Exporting model with optimum, but optimum does not take pooling and dense layers into account.

#4
by canavar - opened

running optimum-cli export onnx -m sentence-transformers/clip-ViT-B-32-multilingual-v1 \ --task feature-extraction models/clip_vit_multilingual_onnx

with following output;

huggingface/tokenizers: The current process just got forked, after parallelism has already been used. Disabling parallelism to avoid deadlocks...
To disable this warning, you can either:
    - Avoid using `tokenizers` before the fork if possible
    - Explicitly set the environment variable TOKENIZERS_PARALLELISM=(true | false)
Framework not specified. Using pt to export to ONNX.
Using the export variant default.
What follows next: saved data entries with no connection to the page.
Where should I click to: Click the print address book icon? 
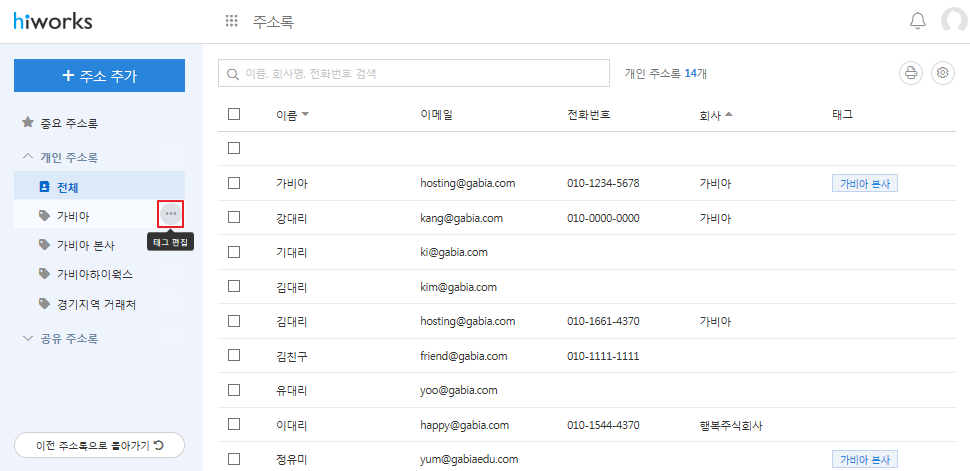click(910, 73)
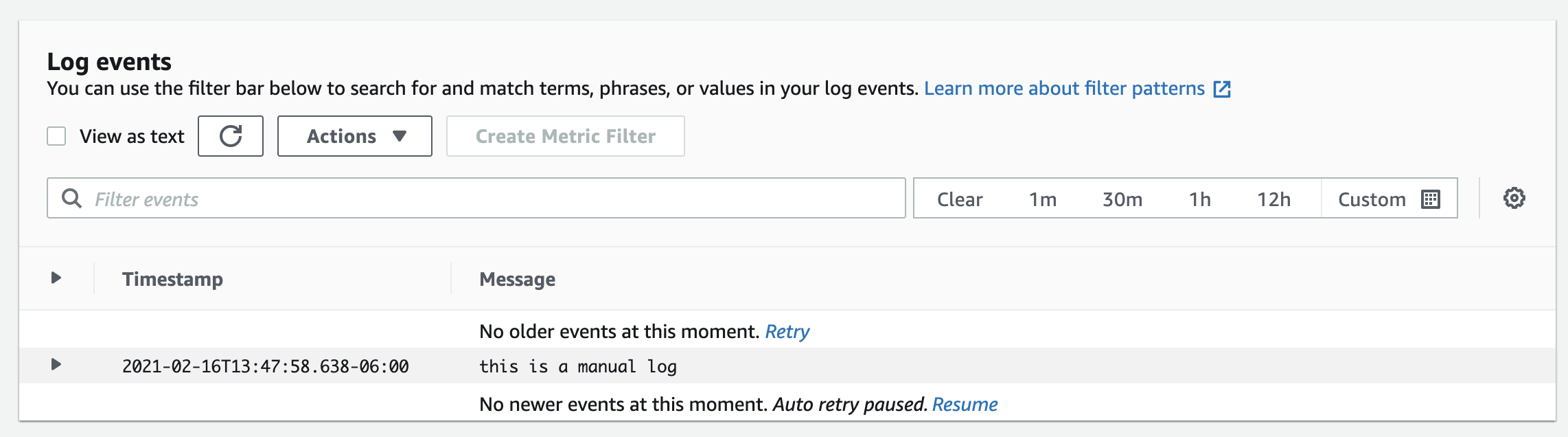Screen dimensions: 1568x437
Task: Click Retry to load older events
Action: click(787, 332)
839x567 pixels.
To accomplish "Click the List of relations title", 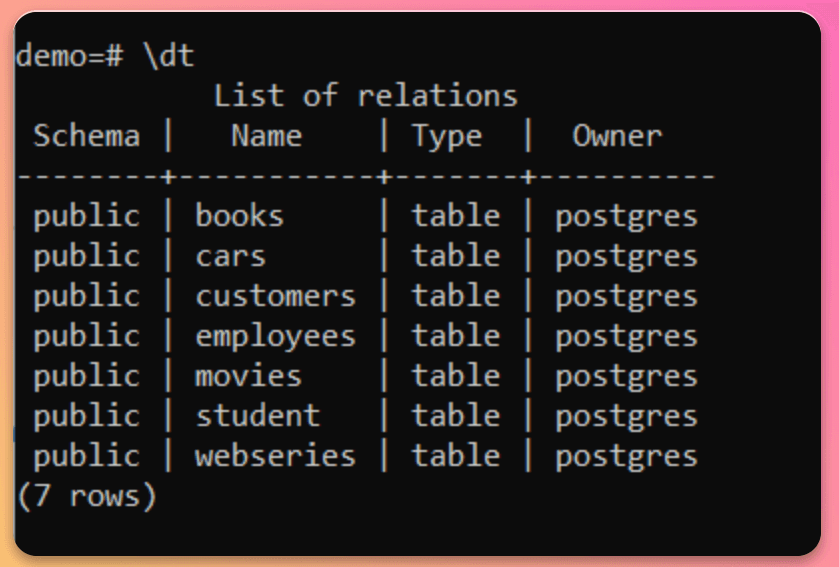I will pyautogui.click(x=365, y=96).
Available variants are:
    - default: The default ONNX variant.
Using framework PyTorch: 2.1.0
[...transformers/models/distilbert/modeling_distilbert.py:223): TracerWarning: torch.tensor results are registered as constants in the trace. You can safely ignore this warning if you use this function to create tensors out of constant variables that would be the same every time you call this function. In any other case, this might cause the trace to be incorrect.
  mask, torch.tensor(torch.finfo(scores.dtype).min)
Post-processing the exported models...
Deduplicating shared (tied) weights...
Validating ONNX model models/clip_vit_multilingual_onnx/model.onnx...
    -[βœ“] ONNX model output names match reference model (last_hidden_state)
    - Validating ONNX Model output "last_hidden_state":
        -[βœ“] (2, 16, 768) matches (2, 16, 768)
        -[βœ“] all values close (atol: 0.0001)
The ONNX export succeeded and the exported model was saved at: models/clip_vit_multilingual_onnx

importing the code and running it;

from transformers import AutoTokenizer
from optimum.onnxruntime import ORTModelForFeatureExtraction

tokenizer = AutoTokenizer.from_pretrained("models/clip_vit_multilingual_onnx")
model = ORTModelForFeatureExtraction.from_pretrained("models/clip_vit_multilingual_onnx")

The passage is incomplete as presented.